We simulated character recognition for the seven complexity levels (LL, UL, C1–C5) with the goal of determining the model's critical cutoff frequency. For each set of characters in a given complexity category, the performance was tested with six cutoff frequencies for the low-pass filters, the same as the human experiments. There were 700 simulation trials for each cutoff frequency, for a total of 4,200 trials per psychometric function. 
The recognition accuracy was plotted as a function of cutoff frequency, and fitted with the same cumulative Gaussian function as used for obtaining the psychometric function of human observers (Figure 7A). We estimated the critical spatial frequency using the same criteria as for the human observers (80% accuracy). The critical cutoff frequency for the model observer increased with complexity, from 0.91 CPC for the simplest group of LL to 1.96 CPC for the most complex group of C5 (Table 3). The results are very similar to the critical cutoff frequencies obtained from human observers: 1.01 CPC for the simplest group of LL to 2 CPC for the most complex group of C5. To compare the performance of the noise-limited CSF model with the human subjects, we fitted the critical spatial frequency as a function of the perimetric complexity for both sets and obtained a log-log slope of 0.40 and 0.44, respectively (Figure 7B).
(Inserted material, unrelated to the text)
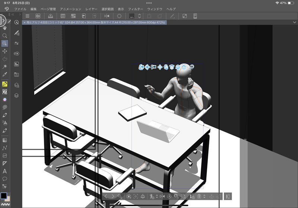Select the Gradient tool
Viewport: 298px width, 208px height.
pyautogui.click(x=5, y=140)
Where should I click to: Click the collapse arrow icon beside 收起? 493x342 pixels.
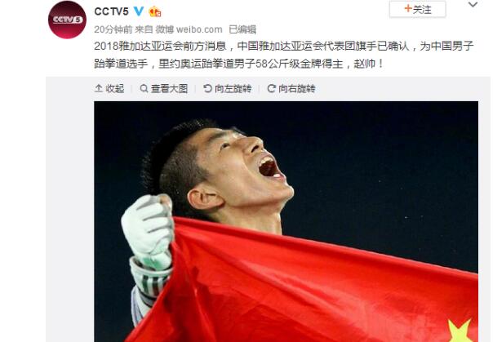(x=99, y=88)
The parameters (alpha and beta) of the cumulative Gaussian fit for the model observer are shown in Table 3 as a comparison with those obtained for the human observer. Both the mean for the location of the performance curve on the spatial frequency axis and the standard deviation for the slope of the recognition accuracy show an agreement between the model observer and the human observer. Therefore, the noise-limited CSF model appears to predict the impact of blur on the recognition of characters with different complexities. 
Figure 7
 
Critical spatial frequency for the seven complexity groups obtained with the noise-limited CSF model. (A) Psychometric functions of the model observer (circle) and cumulative Gaussian fitting (solid line). (B) Comparison of the critical spatial frequencies between human subjects and the model observer. The original data (circle: human subjects; triangle: model observer) and the fitting for logarithmic critical frequency as a function of logarithmic perimetric complexity (solid line: human subjects; dashed line: model observer) are shown.
Figure 7
 
Critical spatial frequency for the seven complexity groups obtained with the noise-limited CSF model. (A) Psychometric functions of the model observer (circle) and cumulative Gaussian fitting (solid line). (B) Comparison of the critical spatial frequencies between human subjects and the model observer. The original data (circle: human subjects; triangle: model observer) and the fitting for logarithmic critical frequency as a function of logarithmic perimetric complexity (solid line: human subjects; dashed line: model observer) are shown.
Discussion
In this study, we measured the minimal spatial-frequency requirements for alphabet and Chinese character recognition by low-pass filtering the character images with different cutoff frequencies. We asked whether the critical spatial frequencies for Chinese characters are different from those for alphabet letters, and how pattern complexity influences the critical spatial-frequency requirements for recognition. We found that the minimum frequencies for recognizing Chinese characters were significantly higher than those for letters, except for the groups of uppercase letters and the simplest Chinese characters C1. As the perimetric complexity of characters increased from the least complex category lowercase letters (LL), to the most complex category of Chinese characters (C5), the critical cutoff frequency doubled, from 1.01 cycles per character (CPC) to 2.00 CPC. 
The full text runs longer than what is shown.